Global lender IMF says it’s fully functional after MD arrested on rape charges

Global lender the International Monetary Fund says it remains fully functional and operational, despite its managing director and French presidential hopeful Dominique Strauss-Kahn being arrested on an attempted rape charge.

The 62-year-old has been charged with a criminal sexual act, unlawful imprisonment and attempted rape. Strauss-Kahn, who is reportedly set to plead not guilty to the charges, was pulled from a Paris-bound plane this weekend shortly before it left the US. It has been reported he left his mobile phone at the hotel where the assault is alleged to have occurred.

“She [the complainant] told detectives he came out of the bathroom naked, ran down a hallway to the foyer where she was, pulled her into a bedroom and began to sexually assault her, according to her account,” police spokesman Paul Browne has told Reuters.

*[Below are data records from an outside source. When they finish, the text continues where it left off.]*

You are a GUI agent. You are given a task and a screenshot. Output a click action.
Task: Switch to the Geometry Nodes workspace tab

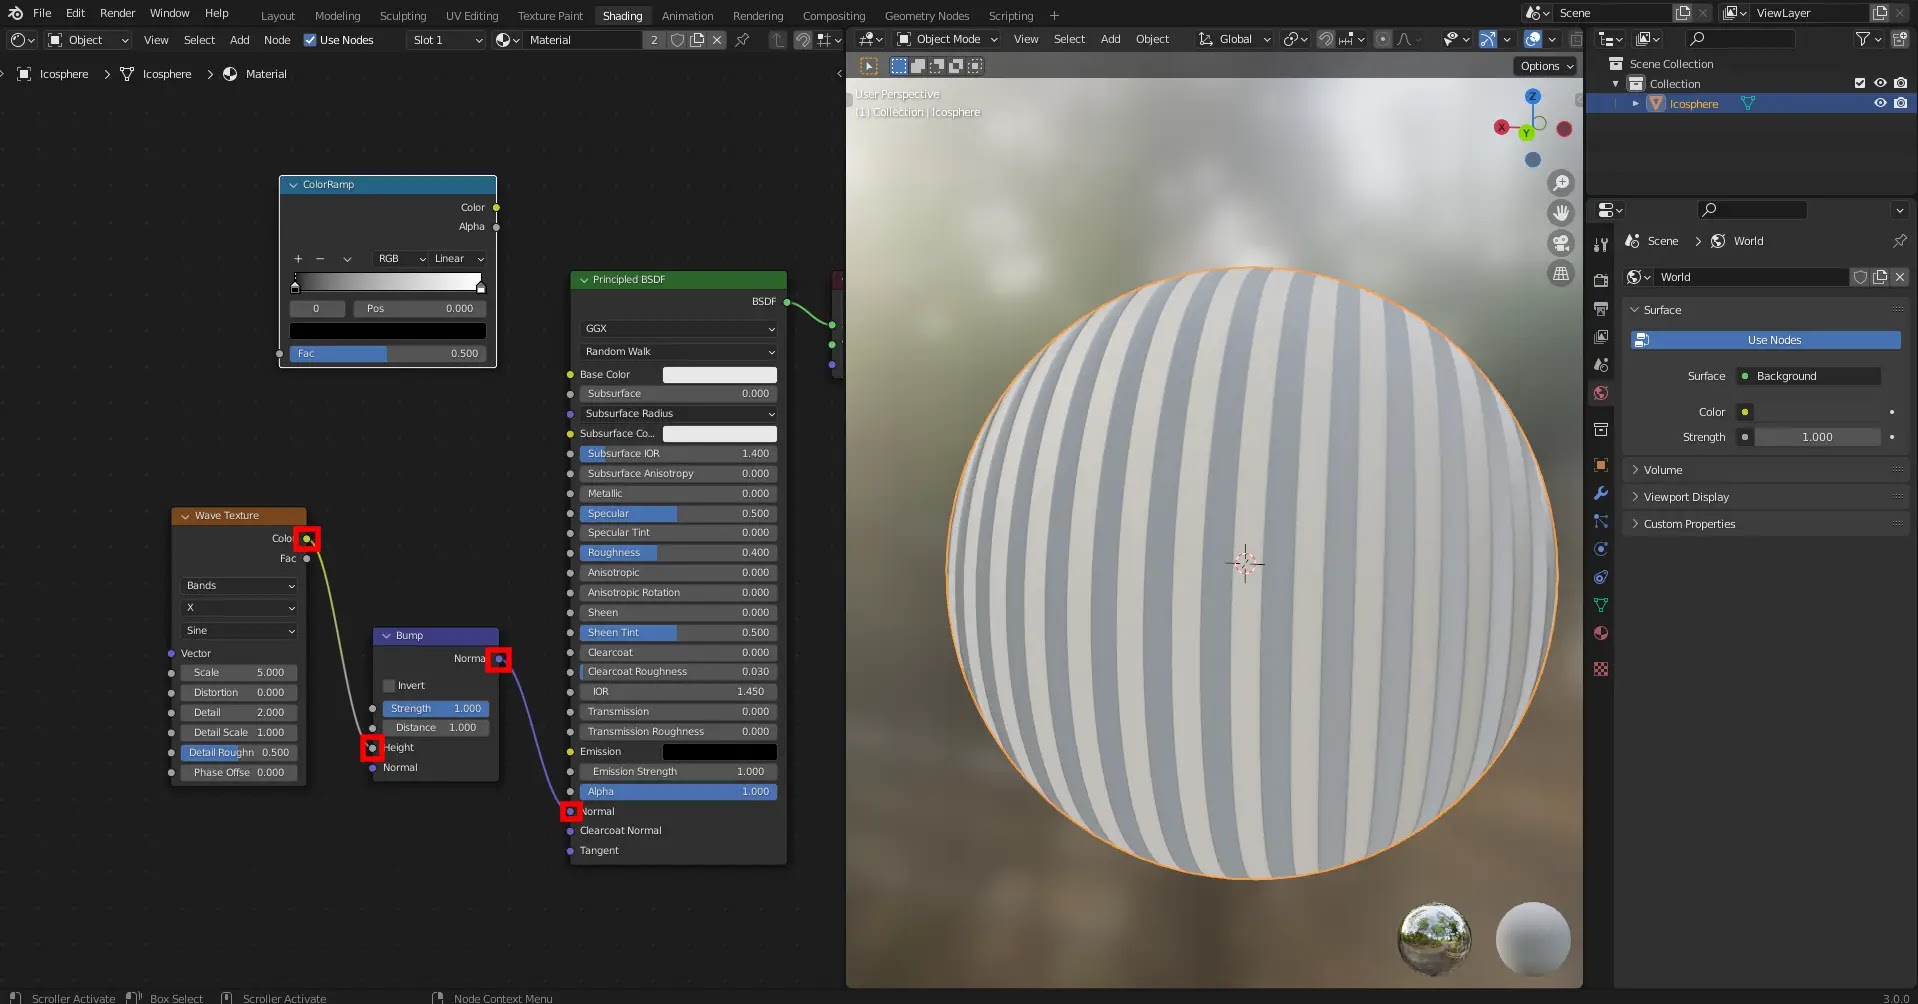click(926, 16)
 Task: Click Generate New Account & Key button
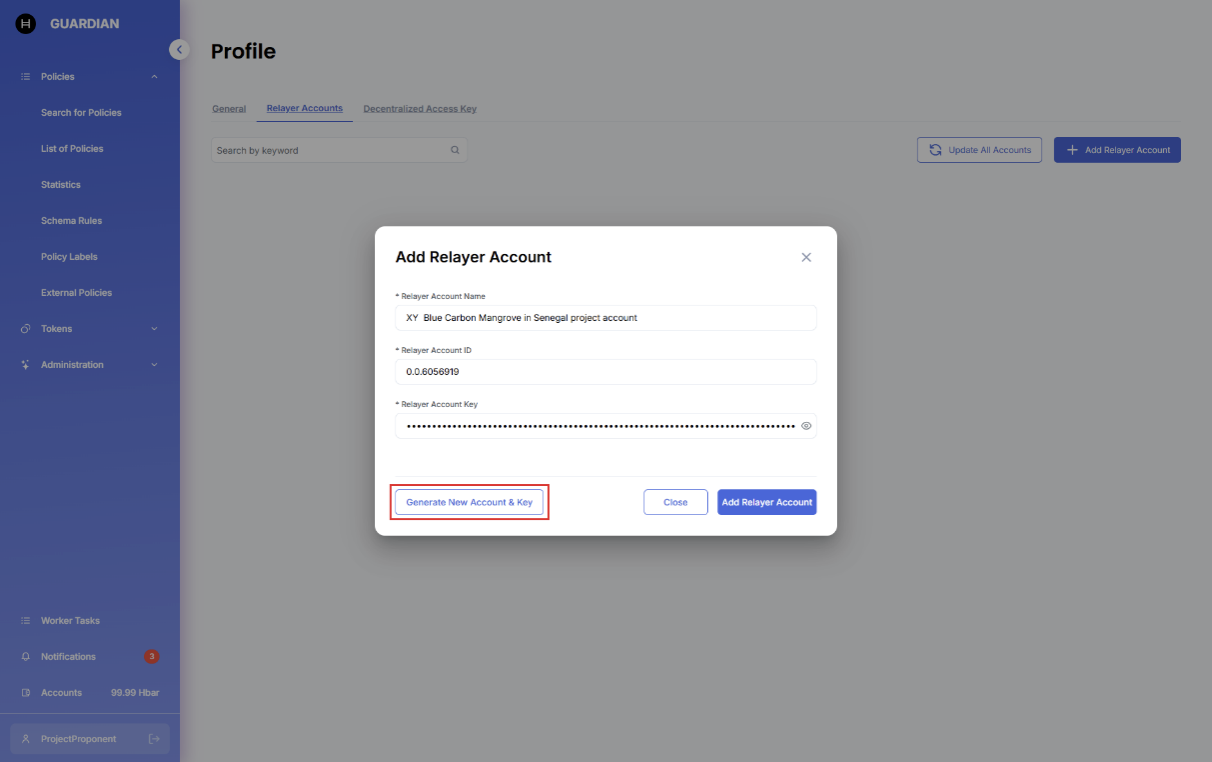pyautogui.click(x=469, y=502)
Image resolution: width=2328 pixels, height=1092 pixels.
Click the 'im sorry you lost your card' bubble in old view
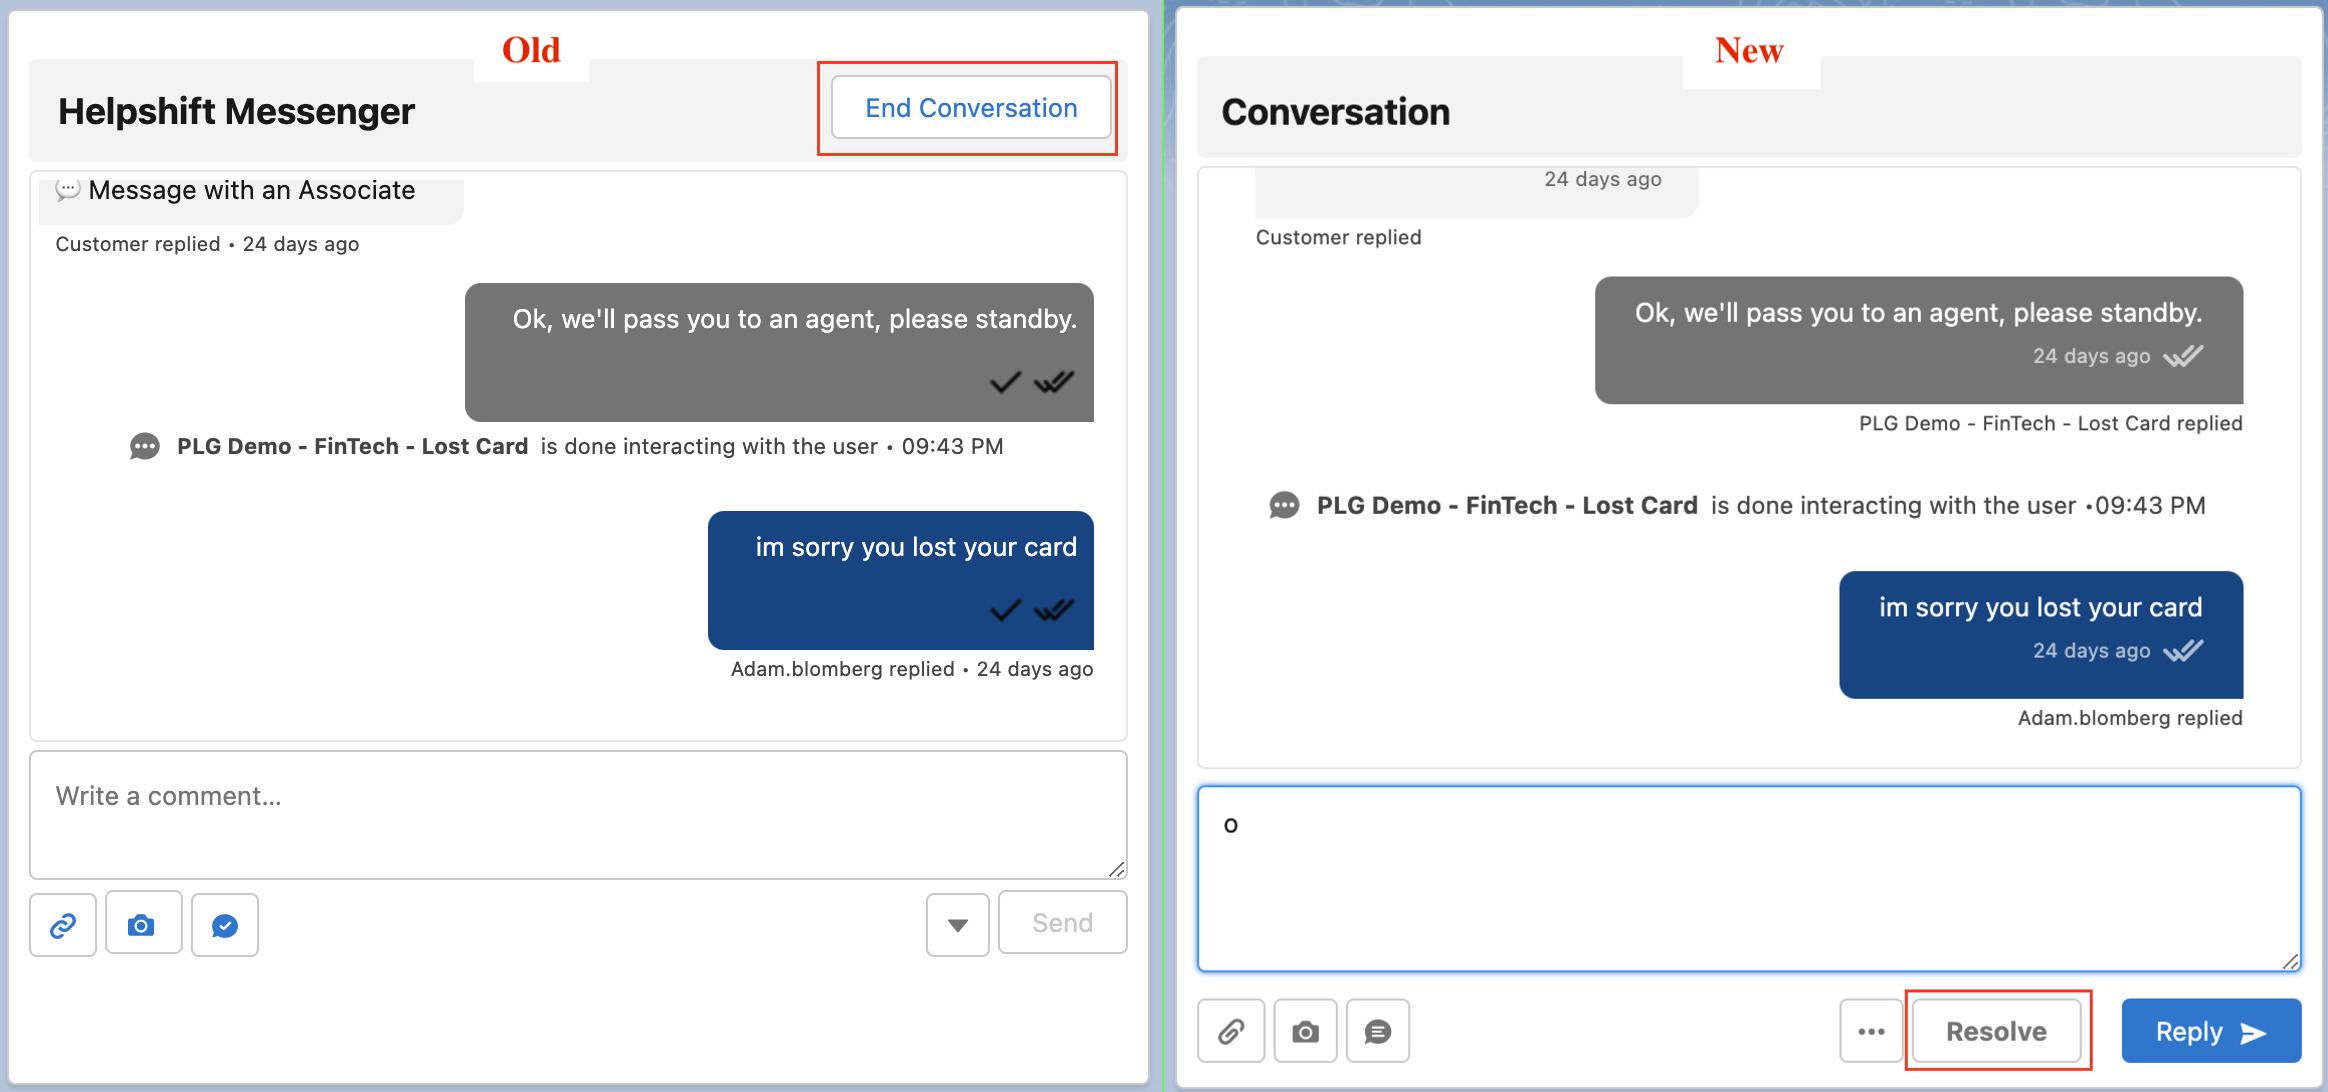pos(900,579)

“She pulled away from him and he dragged her down a hallway into the bathroom where he engaged in a criminal sexual act, according to her account to detectives. He tried to lock her into the hotel room,” Browne said.

The IMF said this morning it had no comment on the hotel worker’s allegations.

“Mr. Strauss-Kahn has retained legal counsel… all inquiries will be referred to his personal lawyer and to the local authorities,” the fund said.

IMF deputy John Lipky – who recently said he would not renew his term in August – has been named as acting chief. Strauss-Kahn’s five-year term at the IMF is scheduled to finish at the end of 2012.

The fund, which was founded at the end of World War II to build a framework for economic cooperation, provides policy members and financing to its 187 member-nations.

Dr Scott Burchill, senior lecturer in international relations at Deakin University, says the IMF is a crucial player in lending money to countries under threat, particularly Greece, Ireland, Portugal and Spain. Most recently, Strauss-Kahn has been involved in discussions for an IMF-EU bailout of Greece.

Burchill says the arrest is more likely to affect French domestic policies than the workings of the IMF. Strauss-Kahn, along with far-right leader Marine Le Pen, has outranked French president Nicolas Sarkozy in opinion polls, despite failing to declare his candidacy.

Burchill says the IMF, along with the World Bank, had a poor image up until the 1990s, but over the past decade or so had improved its public reputation, notwithstanding its inability to predict the GFC.

“There are still a lot of questions about its role, particularly given it failed to advise regulators on private operators creating instruments that would contribute to the GFC,” Burchill says.

“If they can’t get it right, who else can?” he says.

Burchill says the US tends to dominate the IMF and appoint the people who run it, because it is the fund’s major contributor.

“The policy of the fund won’t change,” Burchill predicts.

“It’s embarrassing, but it will be portrayed as his problem rather than one of the IMF,” Burchill says.